St. Thomas was the only law school at the conference to feature commentary and presentations from three faculty members, said Prof. Berg, whose presentation explored the political divide that exists between “progressives” and “conservatives” on the HHS mandate and other public policy issues.
“I asked the question whether one can reconcile strong, ‘progressive’ views on public policy issues with strong protection for religious organizations that aren’t themselves progressive,” Berg said. “It’s an important topic because so many of our conflicts today are between progressives and conservative religious groups. I worry that we may be moving toward a place where progressives get suspicious of religious liberty as a general idea because it is associated so often only with conservative beliefs.

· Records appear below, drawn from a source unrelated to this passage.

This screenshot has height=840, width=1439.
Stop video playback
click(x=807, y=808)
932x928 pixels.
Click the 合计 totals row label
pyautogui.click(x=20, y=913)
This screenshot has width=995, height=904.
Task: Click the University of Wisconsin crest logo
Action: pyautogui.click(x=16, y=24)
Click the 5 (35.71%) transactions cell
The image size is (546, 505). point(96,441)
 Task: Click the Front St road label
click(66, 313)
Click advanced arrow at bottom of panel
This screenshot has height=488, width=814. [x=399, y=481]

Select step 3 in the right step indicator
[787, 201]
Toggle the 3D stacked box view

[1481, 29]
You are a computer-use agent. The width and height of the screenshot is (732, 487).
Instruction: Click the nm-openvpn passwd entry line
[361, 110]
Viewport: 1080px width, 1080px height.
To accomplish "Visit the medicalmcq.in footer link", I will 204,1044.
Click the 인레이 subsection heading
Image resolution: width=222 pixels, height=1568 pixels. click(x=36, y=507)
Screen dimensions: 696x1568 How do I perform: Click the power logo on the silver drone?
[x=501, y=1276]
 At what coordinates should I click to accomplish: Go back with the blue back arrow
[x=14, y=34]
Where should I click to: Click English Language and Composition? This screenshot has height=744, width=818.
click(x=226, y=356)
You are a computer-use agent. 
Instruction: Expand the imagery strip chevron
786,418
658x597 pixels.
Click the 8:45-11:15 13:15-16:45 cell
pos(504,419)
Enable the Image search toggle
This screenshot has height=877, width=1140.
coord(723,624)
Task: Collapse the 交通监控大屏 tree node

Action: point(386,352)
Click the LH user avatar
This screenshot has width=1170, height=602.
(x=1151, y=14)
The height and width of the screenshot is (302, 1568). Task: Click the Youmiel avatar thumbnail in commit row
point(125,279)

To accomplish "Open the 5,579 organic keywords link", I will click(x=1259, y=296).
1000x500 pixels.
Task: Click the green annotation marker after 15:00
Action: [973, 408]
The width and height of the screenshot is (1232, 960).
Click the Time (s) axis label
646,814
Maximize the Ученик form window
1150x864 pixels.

So I think it is vital that we realize religious liberty is for everyone. Both conservatives and progressives have to realize that.”
Dean Vischer’s presentation at the conference also touched on the HHS mandate, and more specifically whether private businesses should be entitled to the same religious exemptions that are currently afforded to churches and some religiously-affiliated non-profit organizations. Prof. Paulsen provided commentary that argued the text of the First Amendment’s religious clause provides strong Free Exercise-protection for churches and religious organizations.
The fact that three faculty members from one school were invited to participate in the conference is another positive sign that UST Law is fulfilling its mission by leading the way in such areas of legal scholarship, Berg said.
“It was an honor for three of us to participate at a conference with so many excellent religious liberties scholars,” Berg said, “It provides an example of how faculty at St. Thomas are constantly addressing these important issues in a way that takes religious faith very seriously, and is also open to dialogue with non-religious perspectives. That’s part of our mission as a faith-based law school.”